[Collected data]
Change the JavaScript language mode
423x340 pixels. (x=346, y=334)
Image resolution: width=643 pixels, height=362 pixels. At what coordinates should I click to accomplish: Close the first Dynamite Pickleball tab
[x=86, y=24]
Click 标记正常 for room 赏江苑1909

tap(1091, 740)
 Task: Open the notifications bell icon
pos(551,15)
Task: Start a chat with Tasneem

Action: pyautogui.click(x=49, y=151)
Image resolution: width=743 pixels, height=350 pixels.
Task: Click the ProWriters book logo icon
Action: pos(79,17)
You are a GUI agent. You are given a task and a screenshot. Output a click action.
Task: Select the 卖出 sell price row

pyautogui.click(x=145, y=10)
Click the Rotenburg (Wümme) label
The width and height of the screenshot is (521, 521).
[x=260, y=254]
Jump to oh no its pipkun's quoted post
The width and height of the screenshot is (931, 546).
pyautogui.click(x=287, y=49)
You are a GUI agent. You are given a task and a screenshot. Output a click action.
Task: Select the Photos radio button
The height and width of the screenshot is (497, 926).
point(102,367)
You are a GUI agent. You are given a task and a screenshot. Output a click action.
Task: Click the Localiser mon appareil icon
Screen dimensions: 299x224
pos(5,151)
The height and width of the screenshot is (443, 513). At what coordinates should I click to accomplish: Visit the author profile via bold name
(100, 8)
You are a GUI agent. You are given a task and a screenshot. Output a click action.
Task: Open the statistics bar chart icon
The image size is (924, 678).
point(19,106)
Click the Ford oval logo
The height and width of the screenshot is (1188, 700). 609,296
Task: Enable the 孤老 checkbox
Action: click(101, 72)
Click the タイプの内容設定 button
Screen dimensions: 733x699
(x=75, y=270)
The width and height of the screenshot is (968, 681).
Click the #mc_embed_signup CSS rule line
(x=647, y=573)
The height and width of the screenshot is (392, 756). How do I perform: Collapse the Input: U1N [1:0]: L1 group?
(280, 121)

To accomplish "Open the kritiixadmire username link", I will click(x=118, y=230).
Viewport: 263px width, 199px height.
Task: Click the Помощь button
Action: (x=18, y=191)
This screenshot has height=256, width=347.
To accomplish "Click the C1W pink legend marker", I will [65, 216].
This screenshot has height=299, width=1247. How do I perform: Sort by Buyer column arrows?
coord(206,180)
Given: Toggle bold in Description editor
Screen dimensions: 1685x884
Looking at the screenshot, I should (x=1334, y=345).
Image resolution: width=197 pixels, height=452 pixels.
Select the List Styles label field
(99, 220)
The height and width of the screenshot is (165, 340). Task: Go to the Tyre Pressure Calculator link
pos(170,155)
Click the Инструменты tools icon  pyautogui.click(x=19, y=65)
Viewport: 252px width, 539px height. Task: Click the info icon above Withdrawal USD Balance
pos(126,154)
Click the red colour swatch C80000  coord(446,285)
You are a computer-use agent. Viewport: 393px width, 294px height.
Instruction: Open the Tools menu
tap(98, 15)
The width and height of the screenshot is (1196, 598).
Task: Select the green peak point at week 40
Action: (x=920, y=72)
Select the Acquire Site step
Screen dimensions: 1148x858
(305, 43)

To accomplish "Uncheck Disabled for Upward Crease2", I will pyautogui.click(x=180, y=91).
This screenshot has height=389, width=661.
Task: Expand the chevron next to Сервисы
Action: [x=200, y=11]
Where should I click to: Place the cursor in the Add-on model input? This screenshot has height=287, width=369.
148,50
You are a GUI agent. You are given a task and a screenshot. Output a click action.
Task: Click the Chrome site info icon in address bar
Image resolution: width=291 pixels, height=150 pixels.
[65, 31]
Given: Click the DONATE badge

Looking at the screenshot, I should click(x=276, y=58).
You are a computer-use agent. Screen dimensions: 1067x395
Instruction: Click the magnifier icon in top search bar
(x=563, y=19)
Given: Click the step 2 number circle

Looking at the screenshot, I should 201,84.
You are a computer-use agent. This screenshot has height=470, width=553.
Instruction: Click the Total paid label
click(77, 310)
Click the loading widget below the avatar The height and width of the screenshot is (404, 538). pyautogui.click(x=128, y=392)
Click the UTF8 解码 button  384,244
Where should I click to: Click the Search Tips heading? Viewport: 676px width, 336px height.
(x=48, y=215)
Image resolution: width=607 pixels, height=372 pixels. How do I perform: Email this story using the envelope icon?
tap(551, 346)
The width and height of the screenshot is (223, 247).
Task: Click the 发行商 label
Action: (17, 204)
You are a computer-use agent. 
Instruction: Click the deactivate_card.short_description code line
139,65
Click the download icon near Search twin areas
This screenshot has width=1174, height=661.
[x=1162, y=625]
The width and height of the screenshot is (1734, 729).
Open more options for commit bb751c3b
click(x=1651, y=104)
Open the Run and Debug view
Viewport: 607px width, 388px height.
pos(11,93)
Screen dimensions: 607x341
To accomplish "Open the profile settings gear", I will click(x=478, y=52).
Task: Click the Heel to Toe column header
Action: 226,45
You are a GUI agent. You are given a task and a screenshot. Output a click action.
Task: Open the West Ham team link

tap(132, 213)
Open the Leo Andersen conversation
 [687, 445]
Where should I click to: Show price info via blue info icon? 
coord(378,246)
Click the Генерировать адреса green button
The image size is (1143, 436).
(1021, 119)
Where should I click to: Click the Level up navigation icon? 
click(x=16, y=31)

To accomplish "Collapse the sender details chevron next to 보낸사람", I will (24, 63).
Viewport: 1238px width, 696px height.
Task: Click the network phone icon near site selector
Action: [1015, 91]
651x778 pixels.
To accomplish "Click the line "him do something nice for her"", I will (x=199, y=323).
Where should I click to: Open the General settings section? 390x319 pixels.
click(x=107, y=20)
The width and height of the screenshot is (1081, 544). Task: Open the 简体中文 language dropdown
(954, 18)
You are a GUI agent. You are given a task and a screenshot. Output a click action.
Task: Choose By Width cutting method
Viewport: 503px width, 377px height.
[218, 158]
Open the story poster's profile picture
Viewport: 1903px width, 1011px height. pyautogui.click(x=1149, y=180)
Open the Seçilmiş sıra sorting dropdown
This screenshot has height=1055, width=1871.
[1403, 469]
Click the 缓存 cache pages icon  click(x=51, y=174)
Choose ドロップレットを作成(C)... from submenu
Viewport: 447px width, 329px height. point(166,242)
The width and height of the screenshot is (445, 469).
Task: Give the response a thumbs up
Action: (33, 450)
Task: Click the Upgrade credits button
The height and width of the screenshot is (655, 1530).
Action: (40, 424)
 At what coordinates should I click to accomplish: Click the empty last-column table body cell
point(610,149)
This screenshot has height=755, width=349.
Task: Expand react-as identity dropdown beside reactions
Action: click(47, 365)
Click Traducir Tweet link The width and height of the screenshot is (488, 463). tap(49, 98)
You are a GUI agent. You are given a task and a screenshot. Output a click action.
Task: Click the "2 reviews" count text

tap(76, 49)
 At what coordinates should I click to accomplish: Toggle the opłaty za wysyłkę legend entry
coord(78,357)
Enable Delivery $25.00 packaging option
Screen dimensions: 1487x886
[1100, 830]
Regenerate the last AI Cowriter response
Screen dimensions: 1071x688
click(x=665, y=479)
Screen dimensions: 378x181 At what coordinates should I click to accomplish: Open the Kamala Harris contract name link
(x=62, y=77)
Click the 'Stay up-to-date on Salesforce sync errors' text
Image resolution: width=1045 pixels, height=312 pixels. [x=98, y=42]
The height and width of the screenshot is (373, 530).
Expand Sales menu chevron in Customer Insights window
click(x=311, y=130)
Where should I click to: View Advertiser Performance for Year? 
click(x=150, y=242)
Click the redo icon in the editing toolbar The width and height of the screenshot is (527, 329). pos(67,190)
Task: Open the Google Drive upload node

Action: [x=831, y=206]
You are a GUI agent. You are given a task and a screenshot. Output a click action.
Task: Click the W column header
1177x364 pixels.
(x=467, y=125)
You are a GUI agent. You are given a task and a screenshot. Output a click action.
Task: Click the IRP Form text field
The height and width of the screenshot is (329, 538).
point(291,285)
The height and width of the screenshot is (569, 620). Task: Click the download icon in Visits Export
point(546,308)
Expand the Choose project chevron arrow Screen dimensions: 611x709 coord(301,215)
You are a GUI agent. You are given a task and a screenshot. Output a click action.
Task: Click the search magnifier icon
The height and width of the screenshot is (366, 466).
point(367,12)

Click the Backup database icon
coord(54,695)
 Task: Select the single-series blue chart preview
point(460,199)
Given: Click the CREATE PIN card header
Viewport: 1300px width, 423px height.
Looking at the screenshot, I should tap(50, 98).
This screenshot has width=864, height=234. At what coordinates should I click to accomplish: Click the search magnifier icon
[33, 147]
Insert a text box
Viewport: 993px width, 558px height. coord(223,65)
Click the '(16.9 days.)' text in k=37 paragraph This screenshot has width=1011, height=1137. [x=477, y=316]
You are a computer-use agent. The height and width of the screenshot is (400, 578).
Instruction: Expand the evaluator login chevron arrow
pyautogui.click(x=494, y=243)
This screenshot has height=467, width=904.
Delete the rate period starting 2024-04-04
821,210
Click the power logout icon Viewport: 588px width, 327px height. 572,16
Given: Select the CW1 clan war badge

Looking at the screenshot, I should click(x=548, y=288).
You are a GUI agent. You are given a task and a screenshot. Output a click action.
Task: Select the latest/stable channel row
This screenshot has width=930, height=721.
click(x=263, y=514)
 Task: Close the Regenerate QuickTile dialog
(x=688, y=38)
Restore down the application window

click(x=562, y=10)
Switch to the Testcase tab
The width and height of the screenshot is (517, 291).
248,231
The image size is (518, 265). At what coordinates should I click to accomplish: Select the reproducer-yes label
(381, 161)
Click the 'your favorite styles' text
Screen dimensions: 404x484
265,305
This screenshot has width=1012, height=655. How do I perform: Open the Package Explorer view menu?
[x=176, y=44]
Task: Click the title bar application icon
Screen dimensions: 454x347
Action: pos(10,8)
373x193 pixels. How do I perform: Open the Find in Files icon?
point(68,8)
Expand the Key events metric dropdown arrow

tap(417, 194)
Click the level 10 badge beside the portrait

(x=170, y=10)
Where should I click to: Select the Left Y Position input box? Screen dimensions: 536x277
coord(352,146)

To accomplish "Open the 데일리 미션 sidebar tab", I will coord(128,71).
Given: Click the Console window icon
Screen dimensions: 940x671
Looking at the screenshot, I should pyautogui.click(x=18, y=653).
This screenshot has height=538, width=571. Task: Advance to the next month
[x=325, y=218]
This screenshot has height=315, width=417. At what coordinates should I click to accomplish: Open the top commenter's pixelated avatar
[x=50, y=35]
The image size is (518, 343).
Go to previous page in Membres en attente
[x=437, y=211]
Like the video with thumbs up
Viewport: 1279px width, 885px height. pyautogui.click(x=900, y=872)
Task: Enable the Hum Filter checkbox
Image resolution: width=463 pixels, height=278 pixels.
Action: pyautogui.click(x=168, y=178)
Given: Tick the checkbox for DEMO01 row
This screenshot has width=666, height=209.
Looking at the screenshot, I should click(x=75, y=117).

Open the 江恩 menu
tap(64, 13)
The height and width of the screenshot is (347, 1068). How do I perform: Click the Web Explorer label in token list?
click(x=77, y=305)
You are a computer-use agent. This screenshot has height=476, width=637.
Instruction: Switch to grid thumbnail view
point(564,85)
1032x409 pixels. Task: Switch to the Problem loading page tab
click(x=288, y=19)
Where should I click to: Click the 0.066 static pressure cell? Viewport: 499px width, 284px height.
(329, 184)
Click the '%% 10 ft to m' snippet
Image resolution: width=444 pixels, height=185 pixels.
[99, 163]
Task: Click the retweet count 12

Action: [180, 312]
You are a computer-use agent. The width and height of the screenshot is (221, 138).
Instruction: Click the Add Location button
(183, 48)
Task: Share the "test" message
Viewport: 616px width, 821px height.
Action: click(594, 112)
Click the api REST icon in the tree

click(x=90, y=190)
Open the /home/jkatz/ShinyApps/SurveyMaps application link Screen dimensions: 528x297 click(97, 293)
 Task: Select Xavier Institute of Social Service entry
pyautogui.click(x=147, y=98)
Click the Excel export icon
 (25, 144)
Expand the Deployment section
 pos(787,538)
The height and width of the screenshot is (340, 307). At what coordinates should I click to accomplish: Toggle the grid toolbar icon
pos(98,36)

# Task details:
Search the data for "computer". Copy every matching line.

# Expected output:
You are a computer-use agent. Viewport: 393px width, 294px height.
You are a computer-use agent. Screen dimensions: 1067x395
You are a computer-use agent. This screenshot has height=470, width=553.
You are a computer-use agent. 
You are a computer-use agent. The height and width of the screenshot is (400, 578).
You are a computer-use agent. This screenshot has height=476, width=637.
You are a computer-use agent. The width and height of the screenshot is (221, 138).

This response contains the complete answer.